The banana slug logo on the UCSC fire truck attracted attention in southern California.

“There would be 100 fire trucks lined up, and I’d realize that we’d spent all day working on what was only a small part of the big picture,” said Miles. “Usually, when you’re fighting a fire, you see the entire thing. This was different.”

Everywhere they went, residents expressed gratitude. Base camp was deluged by donations of pillows, socks, toothpaste, and sleeping bags to help fend off the cold in the mountains, where overnight temperatures at the end of the week dipped into the 30s.

“People would drive by and honk and wave and give us the thumbs up,” recalled Brookes. “They were holding signs that said ‘Thank you’ on the street corners, and there were banners hanging from overpasses. It was everywhere.”

Brookes and Canright-Ulrich opened their lunches one day to find handwritten notes saying, “You are a shining star,” and “Smile!” One evening, after an exhausting day of “mopping up” the fire, the team was headed back to camp when a woman in a passing car flagged them down. “The driver stopped and yelled ‘Hot food!,’ and I’ve never seen firefighters get out of their trucks so fast,” said Miles. “She had three big steaming hot lasagnas. It was great. The people down there were incredible.”

Describing most of their work as “not particularly exciting or glamorous,” Miles conceded that fighting the fire when it was at its peak “would’ve been an experience like none other.” But the opportunity would’ve carried greater risk, and the death of Novato firefighter Steve Rucker was a painful reminder of that fact. The UCSC trio had breakfast with Rucker’s crew the day he died, and the crew heard the Novato team’s calls for help over the radio.

“We heard them calling for a helicopter, and I knew that wasn’t good,’” said Canright-Ulrich, the team member with the most experience fighting wildland fires. “Then we heard them call for two helicopters, and I just thought, ‘Oh, crud.’”
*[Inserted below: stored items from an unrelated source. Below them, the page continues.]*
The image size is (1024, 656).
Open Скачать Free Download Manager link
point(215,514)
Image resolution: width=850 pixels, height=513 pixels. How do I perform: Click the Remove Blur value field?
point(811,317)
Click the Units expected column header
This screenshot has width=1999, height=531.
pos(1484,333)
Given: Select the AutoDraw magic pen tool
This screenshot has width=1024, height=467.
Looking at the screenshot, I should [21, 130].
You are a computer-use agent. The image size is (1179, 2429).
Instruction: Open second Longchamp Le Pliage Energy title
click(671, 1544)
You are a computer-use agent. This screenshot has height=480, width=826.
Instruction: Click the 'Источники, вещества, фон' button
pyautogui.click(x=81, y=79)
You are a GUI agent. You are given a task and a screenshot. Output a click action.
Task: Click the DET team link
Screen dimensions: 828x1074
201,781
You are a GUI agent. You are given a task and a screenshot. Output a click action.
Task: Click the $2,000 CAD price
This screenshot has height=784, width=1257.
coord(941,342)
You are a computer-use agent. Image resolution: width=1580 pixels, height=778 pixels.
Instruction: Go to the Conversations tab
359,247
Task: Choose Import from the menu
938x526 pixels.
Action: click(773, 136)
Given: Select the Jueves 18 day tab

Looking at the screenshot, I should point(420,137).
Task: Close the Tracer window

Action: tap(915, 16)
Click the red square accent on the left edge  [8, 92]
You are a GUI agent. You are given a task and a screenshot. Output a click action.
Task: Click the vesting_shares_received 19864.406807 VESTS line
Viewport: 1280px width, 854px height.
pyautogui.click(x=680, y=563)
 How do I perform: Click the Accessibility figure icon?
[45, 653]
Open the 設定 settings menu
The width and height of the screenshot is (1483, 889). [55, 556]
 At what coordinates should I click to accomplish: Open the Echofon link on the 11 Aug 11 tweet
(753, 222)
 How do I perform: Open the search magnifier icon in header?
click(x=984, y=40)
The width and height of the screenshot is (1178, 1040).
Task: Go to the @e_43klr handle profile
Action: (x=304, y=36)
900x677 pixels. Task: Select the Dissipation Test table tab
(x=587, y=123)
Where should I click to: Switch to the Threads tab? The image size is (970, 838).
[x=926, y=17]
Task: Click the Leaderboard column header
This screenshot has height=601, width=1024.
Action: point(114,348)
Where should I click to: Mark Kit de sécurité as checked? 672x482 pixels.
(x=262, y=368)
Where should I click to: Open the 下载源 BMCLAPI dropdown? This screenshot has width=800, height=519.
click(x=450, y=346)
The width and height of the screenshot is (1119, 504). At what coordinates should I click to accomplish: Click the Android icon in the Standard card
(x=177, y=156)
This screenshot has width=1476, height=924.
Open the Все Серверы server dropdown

With 12- and 15-year-old sons at home, Canright-Ulrich said the hardest part of the assignment was missing her boys. “I tell them I train really hard so I’ll come home to them,” she said. “As the years go by, you get more comfortable, but it’s always scary.”

No one knew how long the team would be gone when they left town, and each firefighter called on friends and family to help cover for them. “My mom, my husband, my ex-husband--everybody just pitches in and makes it happen,” said Canright-Ulrich, one of only a “handful” of women firefighters working the Cedar fire.

Returning home November 4 after a week away, Miles found himself in debt to his roommate and parents for looking after his dogs, both of whom tangled with a skunk during his absence.

Fire Chief Chuck Hernandez said he felt a sense of pride that was “overwhelming at times,” knowing that UCSC firefighters were pitching in during the crisis.

“It reflects the campus’s firm commitment to work with our fire-service neighbors,” said Hernandez, who credited Tom Vani, vice chancellor of Business and Administrative Services, with supporting that goal. “We do a lot of training, but there’s nothing like real, live experience. You can’t get that from textbooks.”

The Cedar fire marks the second time that UCSC was able to contribute support to off-campus fires. About two months ago, Capt. Paul Babb and two firefighters helped fight lightning-caused fires that broke out in Mendocino County. Everyone in the UCSC Fire Department looks forward to “joining the bigger family” of firefighters locally and statewide.

And wherever UCSC firefighters go, the banana slug logo on their trucks always attracts admirers. “I think we definitely had the most popular logo,” said Miles.


The UCSC Fire Department will send a full engine company to the November 12 memorial service for fallen firefighter Steve Rucker.